What could be worse than a natural disaster coming through your area and seriously damaging your home? It seems that nothing could: you’ve got water or mud in your home, the roof is leaking (or has a big hole on it), and the siding is full of dents. You survived the storm and it can’t get worse than this. Or can it?
The only way to make that scenario worse is to get ripped off by a contractor that takes your insurance money and disappears into the night. It’s a sad story, but you hear about people getting ripped off after every single storm, tornado, or other natural disaster that hits a widespread areas. Con artists sweep in, grab as much money as they can, and disappear. And unfortunately, the insurance on your home doesn’t cover you in case of loss through fraud. It’s gone forever.
Photo by Piddelville via Flickr
The worst part about contractor fraud is getting ripped off for thousands of dollars and risking losing your home because you can’t repair it.
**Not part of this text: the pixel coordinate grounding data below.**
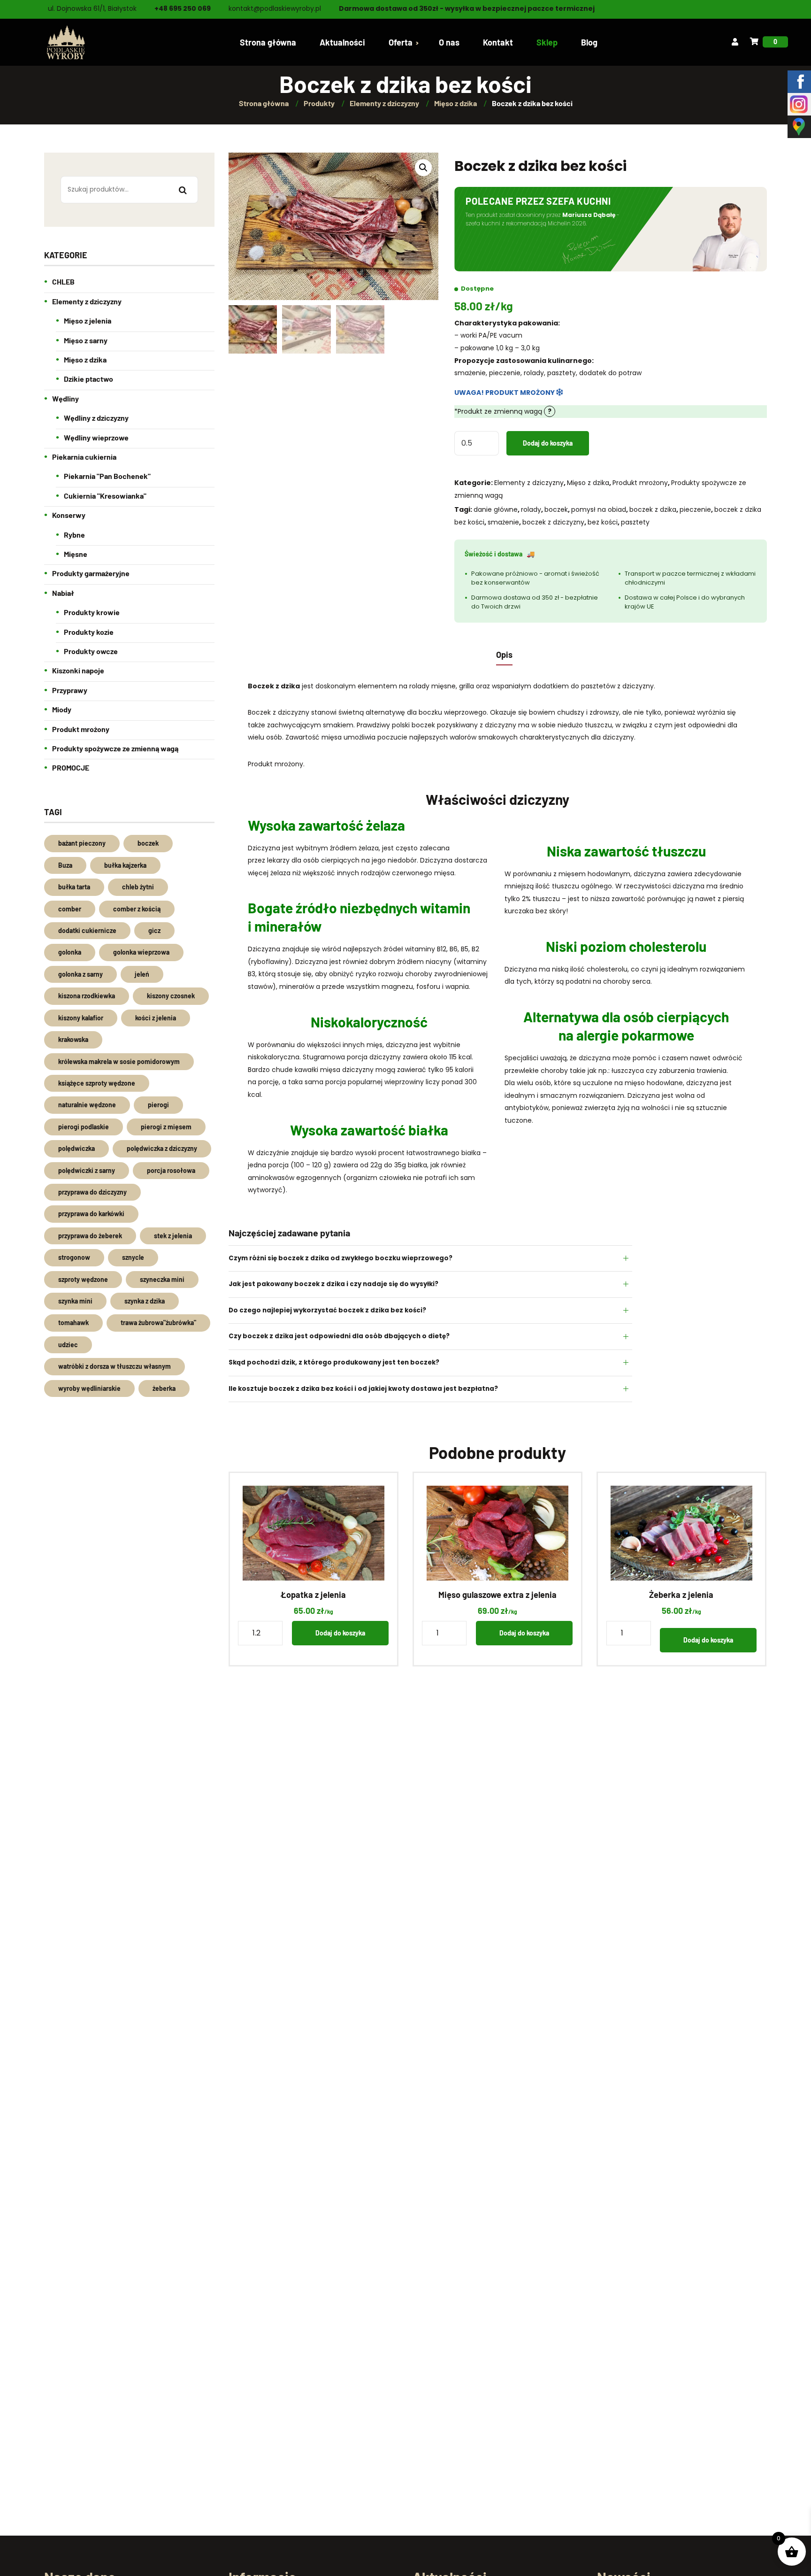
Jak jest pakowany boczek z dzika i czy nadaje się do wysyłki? (333, 1284)
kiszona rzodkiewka (86, 996)
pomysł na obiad (598, 509)
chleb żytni (138, 887)
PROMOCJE (70, 767)
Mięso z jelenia (87, 320)
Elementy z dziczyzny (529, 482)
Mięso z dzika (588, 482)
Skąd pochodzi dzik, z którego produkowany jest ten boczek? (334, 1362)
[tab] (504, 653)
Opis (504, 654)
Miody (61, 709)
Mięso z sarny (85, 340)
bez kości (603, 522)
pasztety (635, 522)
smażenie (503, 522)
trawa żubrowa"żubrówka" (158, 1323)
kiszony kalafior (80, 1018)
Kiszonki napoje (78, 670)
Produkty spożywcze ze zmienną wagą (115, 748)
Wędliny (65, 398)
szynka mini (75, 1301)
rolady (531, 509)
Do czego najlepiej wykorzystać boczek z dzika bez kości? (327, 1310)
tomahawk (73, 1323)
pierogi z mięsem (166, 1127)
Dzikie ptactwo (88, 378)
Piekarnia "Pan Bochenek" (107, 475)
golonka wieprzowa (141, 952)
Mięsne (75, 553)
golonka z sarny (80, 974)
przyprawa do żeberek (90, 1236)
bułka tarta (74, 887)
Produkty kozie (89, 631)
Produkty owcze (91, 651)
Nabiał (63, 592)
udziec (68, 1345)
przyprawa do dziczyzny (92, 1192)
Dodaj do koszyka (548, 443)
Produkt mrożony (640, 482)
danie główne (496, 509)
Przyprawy (69, 690)
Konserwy (68, 514)
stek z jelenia (173, 1236)
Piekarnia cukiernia (84, 456)
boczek (556, 509)
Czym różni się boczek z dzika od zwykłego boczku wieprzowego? (340, 1258)
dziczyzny (618, 737)
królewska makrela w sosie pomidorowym (119, 1061)
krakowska (73, 1039)
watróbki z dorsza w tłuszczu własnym (114, 1366)
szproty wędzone (83, 1279)
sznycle (133, 1257)
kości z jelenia (155, 1018)
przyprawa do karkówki (91, 1214)
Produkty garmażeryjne (91, 573)
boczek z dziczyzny (553, 522)
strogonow (74, 1257)
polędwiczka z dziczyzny (162, 1148)
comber (69, 909)
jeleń (142, 974)
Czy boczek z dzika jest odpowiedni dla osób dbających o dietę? (339, 1336)
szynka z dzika (144, 1301)
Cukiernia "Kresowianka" (105, 495)
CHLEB (63, 281)
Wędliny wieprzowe (96, 437)
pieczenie (695, 509)
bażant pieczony (82, 843)
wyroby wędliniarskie (89, 1388)
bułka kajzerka (125, 865)
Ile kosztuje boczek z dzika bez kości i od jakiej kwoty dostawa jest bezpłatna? (363, 1388)
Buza (65, 865)
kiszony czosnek (171, 996)
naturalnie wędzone (87, 1105)
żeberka (164, 1388)
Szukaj (183, 191)
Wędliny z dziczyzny (96, 417)
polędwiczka (76, 1148)
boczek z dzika (652, 509)
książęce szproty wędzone (96, 1083)
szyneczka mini (162, 1279)
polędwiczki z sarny (86, 1170)
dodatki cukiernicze (87, 930)
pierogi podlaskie (83, 1127)
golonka (69, 952)
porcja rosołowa (171, 1170)
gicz (154, 930)
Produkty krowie (92, 612)
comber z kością (137, 909)
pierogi (158, 1105)
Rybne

The next worst part is that it is very simple to avoid getting ripped off.
Don’t be shocked when con artists come knocking on your door after a natural disaster. Expect it and have questions ready for them. Any time something bad happens on a large scale your skepticism radar should be on high alert. If it sounds too good to be true, it probably is.
You’ve seen it before on the side of a truck “Licensed and Bonded”. Don’t work with a contractor that isn’t licensed or bonded. The license shows they are qualified to do the work, the bond shows they are legitimate and the job will be done (either by them or through a company the bond firm ends up paying to complete the job).
This is where it is easy to yawn and ignore the advice because it requires work. You should get 3-5 references from recent jobs the contractor completed. Don’t just ask for positive references. Ask to speak to someone that wasn’t 100% pleased with the work. They know who it is, and if they stand by their work they shouldn’t have a problem explaining the situation and letting you talk with the customer.
One key: once they give you references… check them!
Here’s how the scam works: truck pulls up to a storm ravaged area with a sign on the side of it and a ladder in the back. The “contractor” knocks on your door, promises you impossible things about when the work will be complete, how quickly, and how great of a job it will be. But they need to be able to buy the supplies up front to do the job. They’re willing to cut you a deal, but only if you pay 100% up front for not only the materials but the cost of the job. You happily hand over your check, so glad that you found a contractor before the rest of your city did. Your house is going to be done first!
And then the contractor never comes back. Your insurance money is gone… deposited into his bank account or cashed and sitting in his truck. You’ll never get it back, and the job will never be completed.
Instead of paying 100% up front, you should stagger your payments based on completion goals. Sure, you might cut a small portion up front to buy supplies, but that’s it. The next chunk of payment comes when the work is done, and the last chunk of payment comes when you are satisfied with the work. There are different schedules you can come up with, but the basic idea is to break up the money you give to the contractor based on the progress toward finishing the repairs on your home. That way if the job is left undone, you still have cash left over to hire a legitimate contractor to finish the job.